I want to get rid of all of the junk in my life that is crowding in and sucking up the precious time I have with my family. Not the special days of vacations, the beach or Disneyland, but the ordinary, every day days when the most exciting thing on my agenda is a rousing game of Candyland and a peanut butter sandwhich at noon. Often I think this time isn't precious, isn't important, and won't be remembered by my kids or me in another minute, let alone another day. But that just isn't true.
Those small moments when Miss O asks me to read to her and I am in the middle of an important email or am engrossed in a blog post add up, and the way I respond means something to her. When I stop, fold her little toddler body in my arms and read that book one more time, I am loving her more than words could ever express, and I am showing her that I want to be in her presence, that I bask in it, thrive on it, and can't wait to be a part of it.
It's the same with my husband. When he interrupts me as I am on the last page of a novel to tell me more of the same work-related stories, I have a choice. Will I choose to be present in his life, and show him how much I want to hear his stories (even if I don't), or will I choose to pay minimal attention to his story hoping he'll take the hint and let me return to my all important book? I cringe when I think about the hundreds of times I have let him down by not showing enough interest in him, by showing too much interest in my own pursuits, by prefering to relax at the end of a long day, by putting him off.
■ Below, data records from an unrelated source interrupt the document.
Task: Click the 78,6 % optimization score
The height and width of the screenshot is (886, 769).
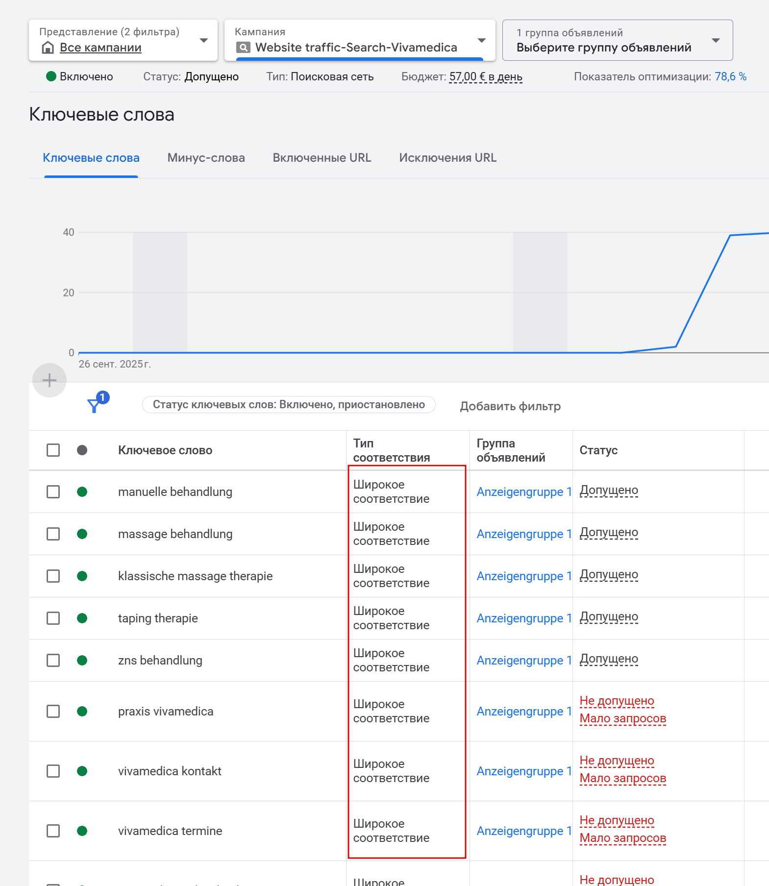Action: [730, 77]
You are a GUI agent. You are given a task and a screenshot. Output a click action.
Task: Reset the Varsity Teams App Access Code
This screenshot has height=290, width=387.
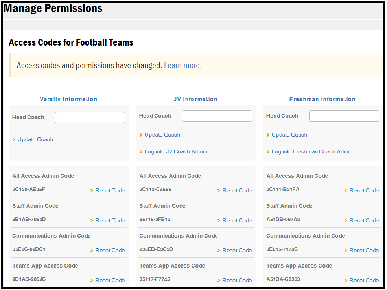coord(110,280)
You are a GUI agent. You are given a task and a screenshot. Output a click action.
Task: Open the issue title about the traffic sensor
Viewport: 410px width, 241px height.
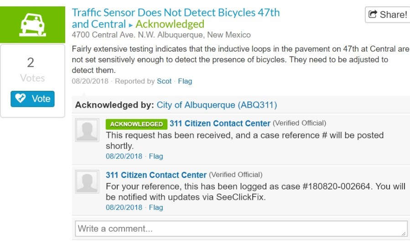tap(176, 13)
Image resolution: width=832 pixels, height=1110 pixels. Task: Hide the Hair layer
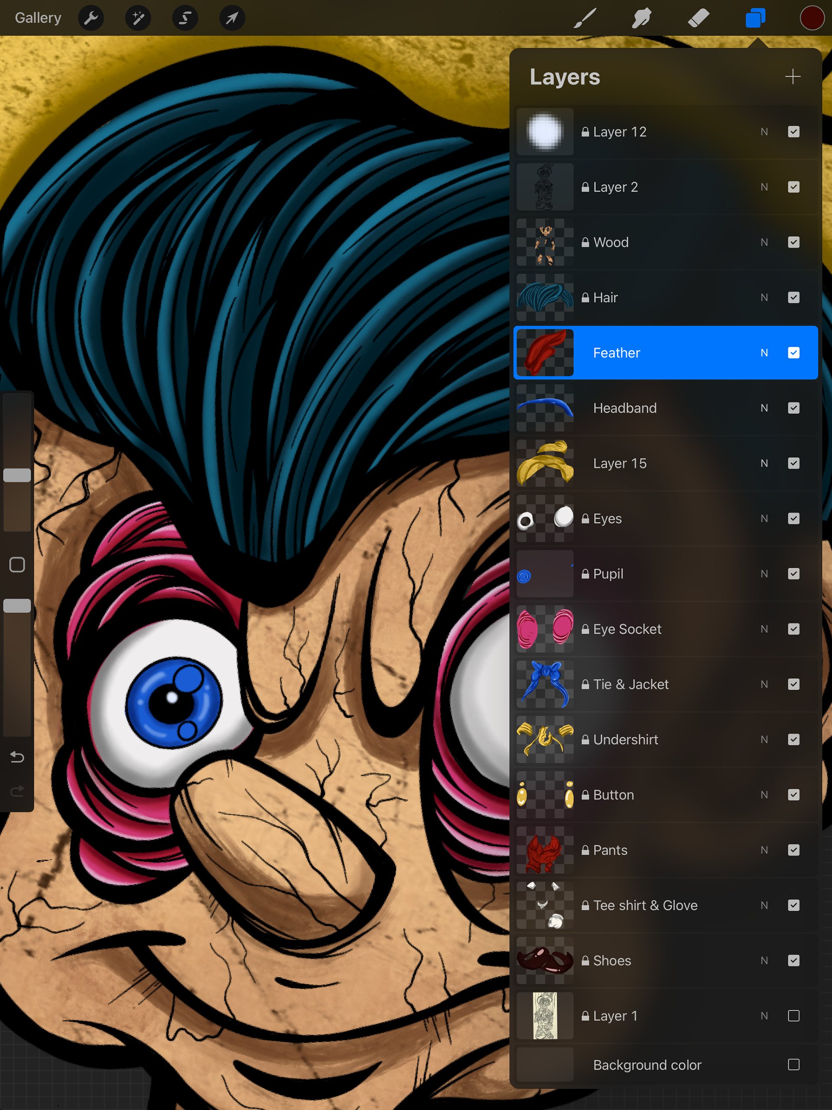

And I wonder, though it seems like it means nothing to him at the time, really, how long can a person be treated this way before waking up one day and realizing that they are terribly hurt and that the hurt is deep enough that a great chasm has come up between us that cannot be crossed?
I don't want to create chasms. I never have wanted to. But my actions sometimes tell a different story. I want to be present, I want to show love, I want to shove away all the "important" things that I have grown to love, and begin to be present so much more in the lives of my family members. After all, without them, there wouldn't really be much of anything truly important in my life.